Jesus teaches us the parable of the Pharisee and the publican. Who goes home justified? The Pharisee who tells God all the good things he is doing or the publican who knows who he is: a sinner?
I don’t think we are ready to hear the word of God (Old or New Testament) until we can identify ourselves as sinners. If we are not sinners, we don’t need a Messiah, we don’t need a Savior, we don’t need Jesus. We certainly can’t pray the Psalms if we don’t realize our sinful state. I know I couldn’t accept the Psalms until I was blessed with the knowledge and awareness of my sinful state and my sins as a person and as a part of a sinful society and culture hungry for healing. It made it easier to seek out the healing of the Sacrament of Reconciliation also.
For years I only went to confession on my annual retreat. The daily penitential rite in the English Mass which came in the sixties was good enough to wipe out my daily venial sins. For years I examined my conscience by asking what commandments or rules I had broken. Or how I had failed to love. Then I read a small book suggesting finding sin with this question: “Where does it hurt?” Maybe the hurting relationship is my fault. How am I getting along with God, with myself, with the important people in my life? I was always hurting somewhere and maybe it was my fault. I felt the need for healing of my hurting relationships. I went to the Sacrament of Reconciliation confessing where it hurt and that I was sorry that it was my fault. And it always worked—the hurt was healed. I now frequently seek that healing power in the Sacrament of Reconciliation.

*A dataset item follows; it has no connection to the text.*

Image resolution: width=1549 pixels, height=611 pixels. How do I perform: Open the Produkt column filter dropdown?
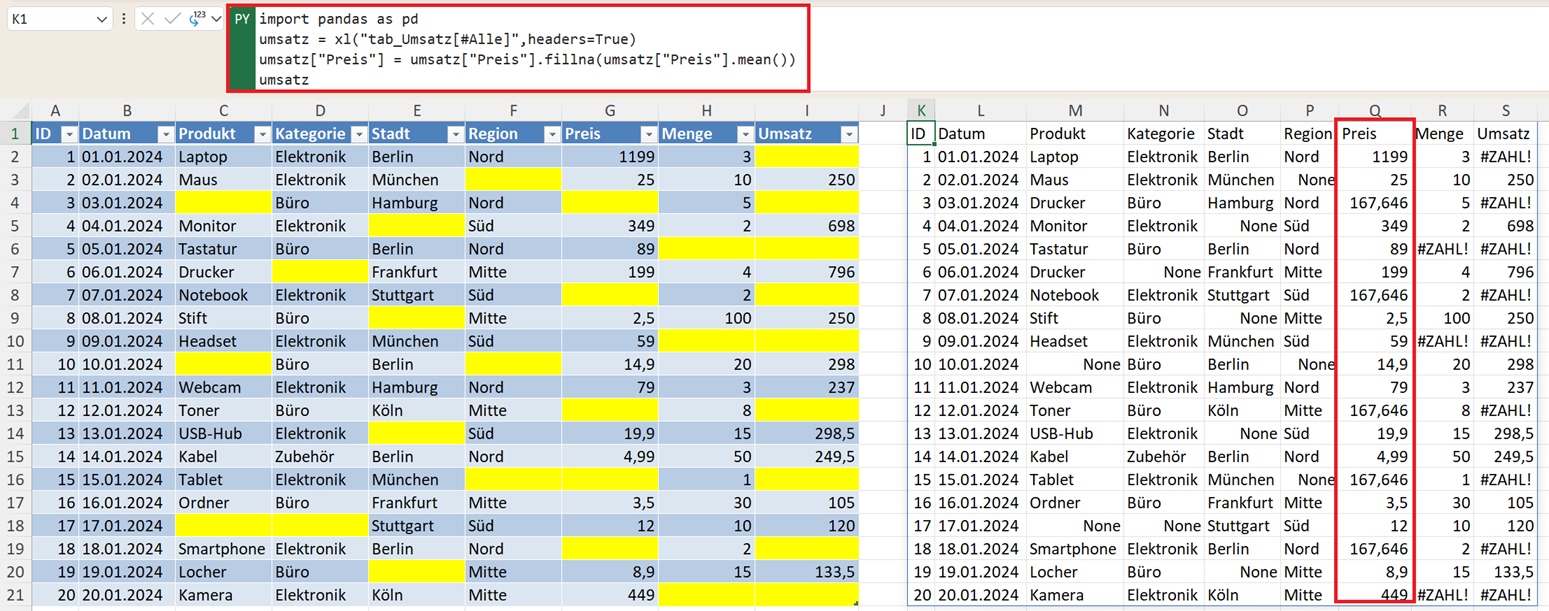pos(262,134)
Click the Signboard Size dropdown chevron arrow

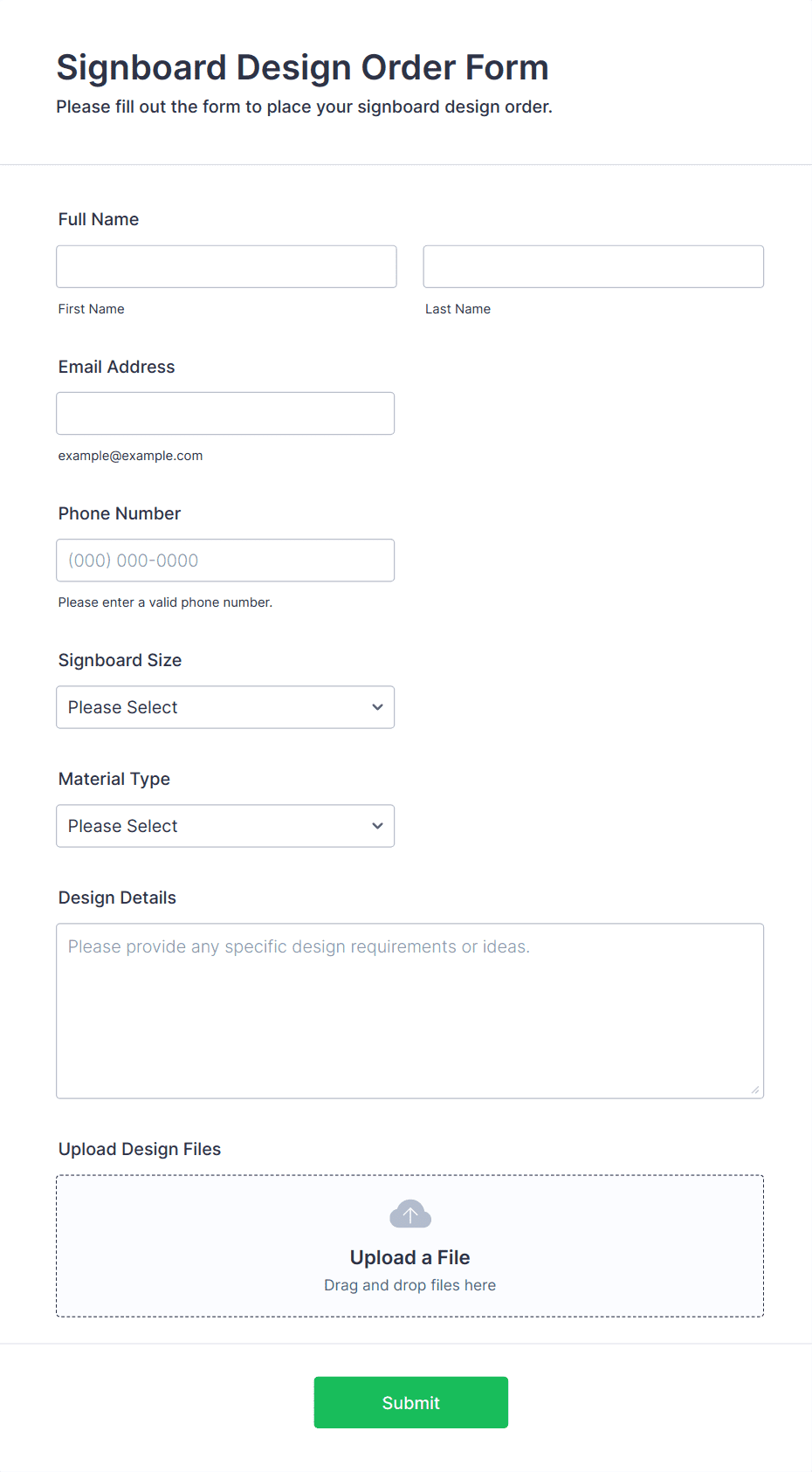click(377, 707)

God is the Doctor who wants to heal us. God asks, “Where does it hurt?” God does not expect us to diagnose our spiritual illness. We don’t have to name our sins. We only have to tell the Divine Doctor where it hurts. We have to ask what relationship is hurting. The one with another person? Are we still angry at God for what God allowed to happen to us years ago? Are we still angry with ourselves for what we did years ago? Have we forgiven God or ourselves?

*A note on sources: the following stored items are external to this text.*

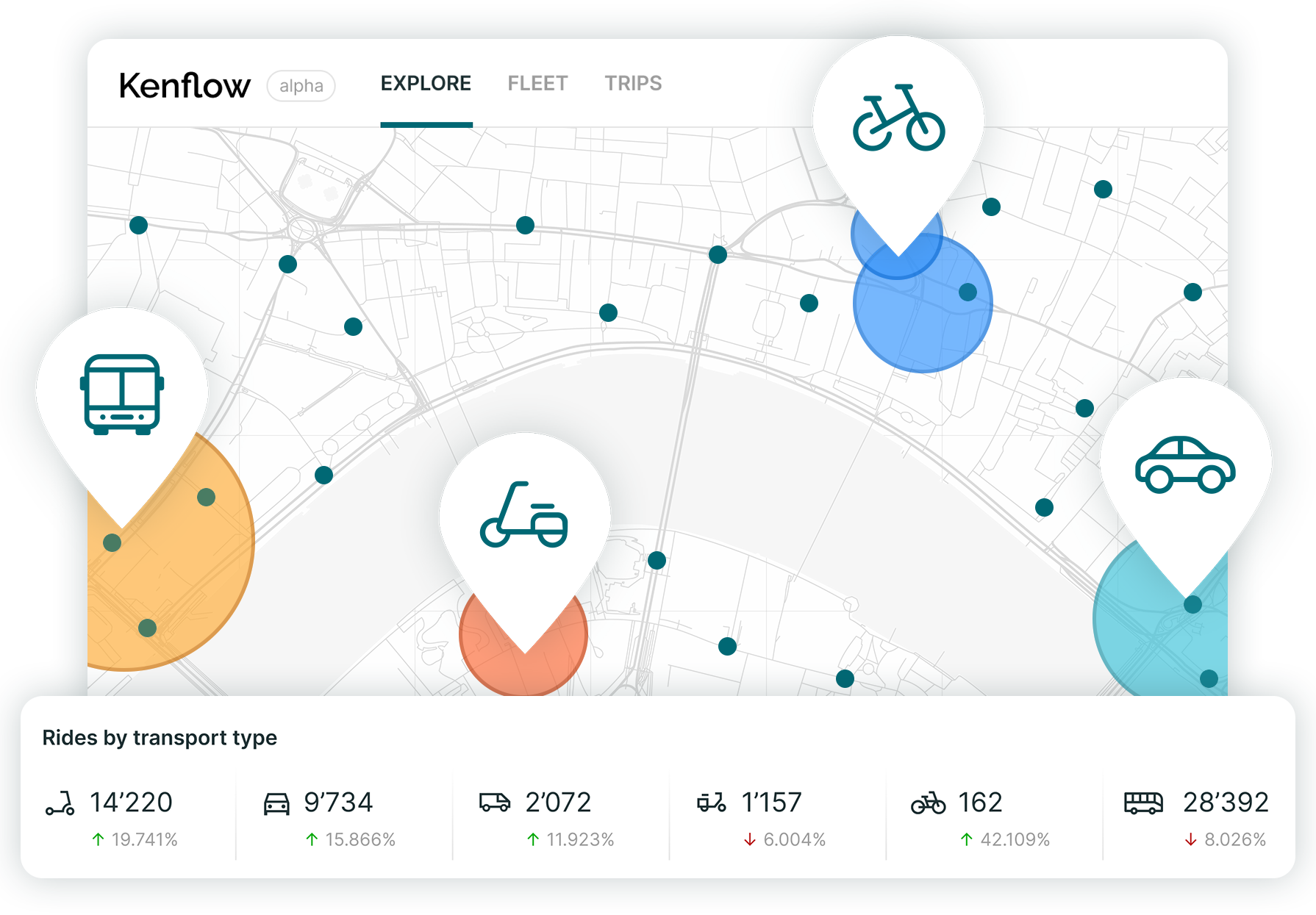The image size is (1316, 915).
Task: Click the car icon beside 9'734 rides
Action: tap(276, 803)

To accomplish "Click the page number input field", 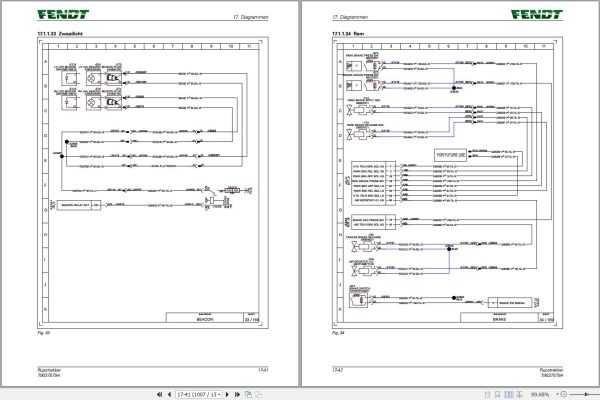I will [x=196, y=394].
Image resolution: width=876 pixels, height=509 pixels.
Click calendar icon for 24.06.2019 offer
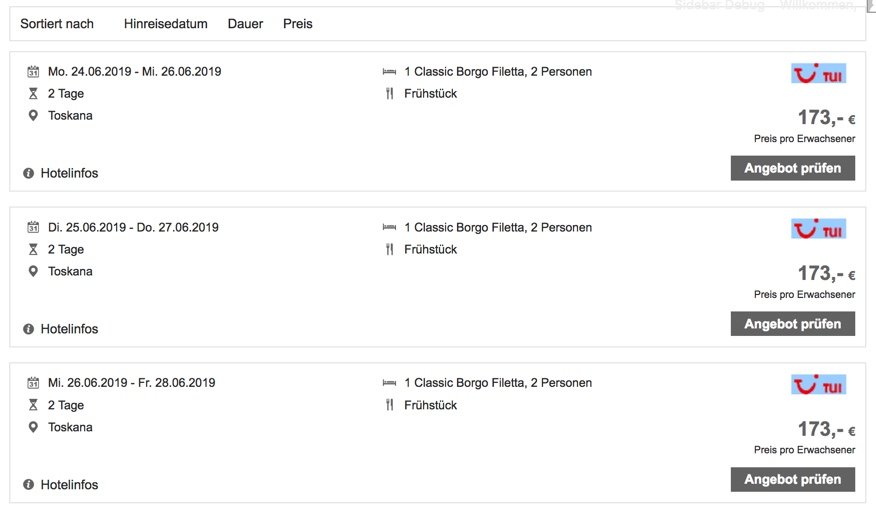(33, 72)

During my lifetime the Sacrament has been called:
- a confession, and we focused on the species of our sins and their number;
- the Sacrament of Penance, and we focused on how we had to make up for our sins;
- the Sacrament of Reconciliation—this is what we call it today—and we focus now on the social affects of the Sacrament.

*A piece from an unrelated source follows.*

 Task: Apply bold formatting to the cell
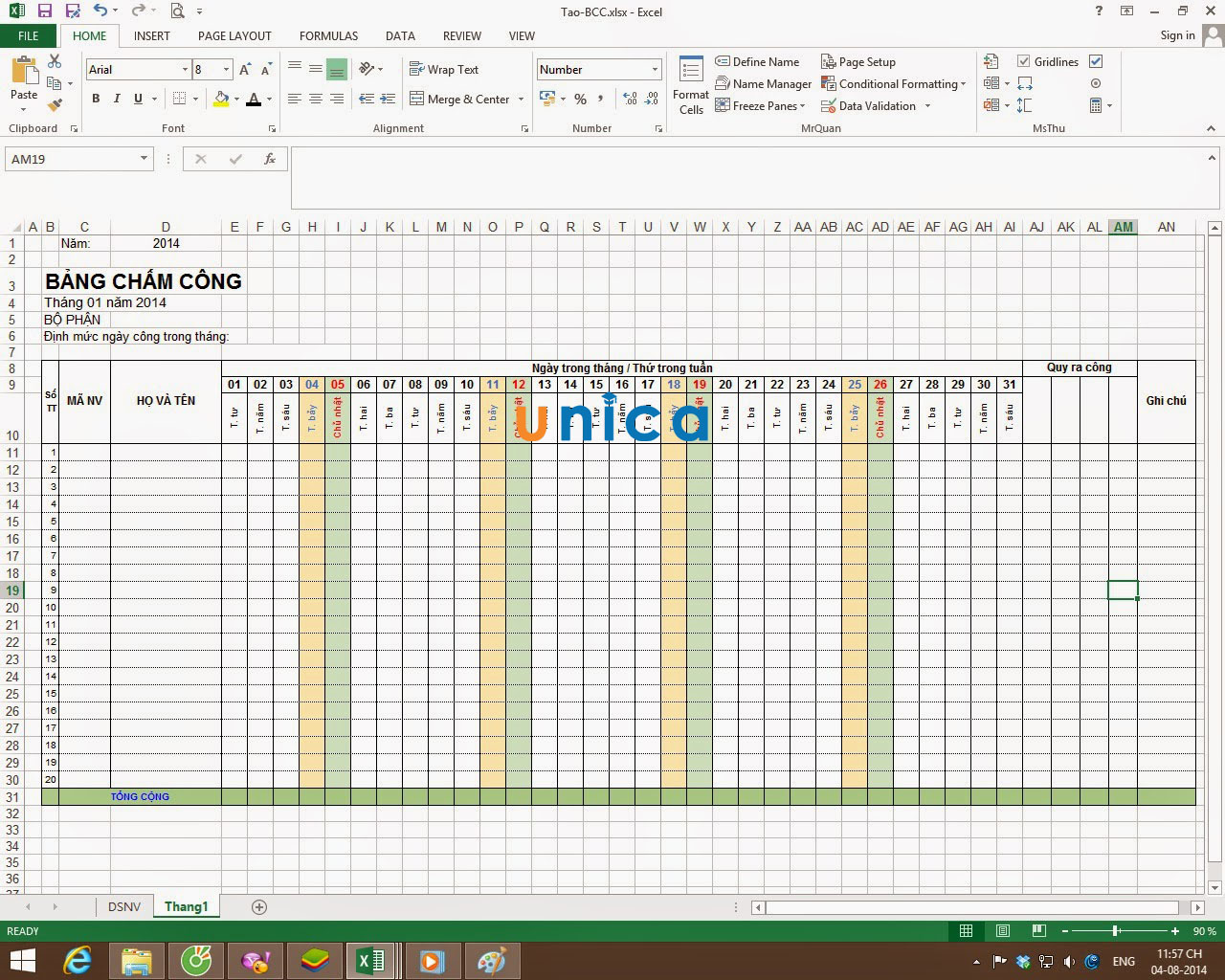click(x=96, y=99)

- Someday, if we call it the Sacrament of Healing,
then people will line up again to be healed.
Cardinal Bernardin wanted to begin a dialog among people with different ideas and feelings. If we could accept a common ground of our sins as hurts that need healing we might be able to begin the dialog. If Scripture and Tradition are the sources for common ground, let us read what they tell us about ourselves—we are sinners. We are hurting. If Scripture and Tradition tell us anything, it is of our sinfulness.
What ground rules should we use for the dialog? The ground rules we taught our married brothers and sisters on Marriage Encounters really helped them to grow in their love for one another. First of all we tried to identify and share our feelings, not our ideas. We tried to write down our feelings in a notebook and then read each other’s notebooks and see what happened. The most important ground rule is “feelings are not right or wrong.” You may not say, “You shouldn’t feel that way.” Lovers accept one another’s feelings; they don’t judge them. And love grows; sometimes even over the weekend.
Everyone knows you can’t love another until you love yourself. Loving yourself or ego-building is a lifelong task. Also you can’t know another until you know yourself. So, you can’t know Jesus our Savior until you know yourself as a sinner who needs the healing power of God.
Also remember one of the rules for mission statements is to reevaluate and rewrite them every few years. We change through the years. We grow. Maybe we will want to restate who we are now. Perhaps now we are ready to start our mission statement with: “We are sinners.”